1. Sport
  2. Sportmix
  3. Leichtathletik

Erst Bronze und Silber, wann Gold?

Erst Bronze und Silber, wann Gold?

Nach der Bronzemedaille über 3000 Meter in der Halle ist der aus Prüm stammende Jörg Alff nun deutscher Seniorenvizemeister über 10 000 Meter. Das Ende der Fahnenstange soll das noch nicht sein.

Prüm. (teu) Fallschirmjäger sind harte Burschen! Dieses Klischee bedient Jörg Alff seit Jahrzehnten auf seine eigene Weise. "Mir macht es einfach Spaß, zu trainieren und mich zu quälen", sagt der 46-Jährige von der LG Vulkaneifel. Seinen Grundwehrdienst leistete Alff bei den Fallschirmjägern in Merzig ab. "Ich wollte springen", begründet er die Wahl. Wie die Qual beim Training war auch damals die harte Ausbildung nicht Selbstzweck. Alff ist kein Masochist. "Ich weiß, was ich machen muss, um etwas zu erreichen", sagt er. Ohne Fleiß kein Preis!

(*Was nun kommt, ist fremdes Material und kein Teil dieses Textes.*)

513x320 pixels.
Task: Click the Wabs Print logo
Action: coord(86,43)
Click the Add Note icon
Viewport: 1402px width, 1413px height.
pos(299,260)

Fleißig ist Alff. Auf bis zu 20 Stunden wöchentlich schätzt er den Trainingsaufwand im vergangenen Winter. Während der Woche trainierte Alff, der als IT-Spezialist bei einer großen deutschen Bank in Frankfurt arbeitet, auf dem Laufband oder den Geräten in einem Fitnessstudio. Ein typisches Programm: Aufwärmen auf dem Laufband oder dem Fahrradergometer, 45 Minuten Kraftausdauertraining an den Geräten und abschließend noch bis zu eineinhalb Stunden Dauerlauf auf der Tretmühle. "Auf der Heimfahrt im Zug bin ich schon mal eingeschlafen", gibt Alff zu.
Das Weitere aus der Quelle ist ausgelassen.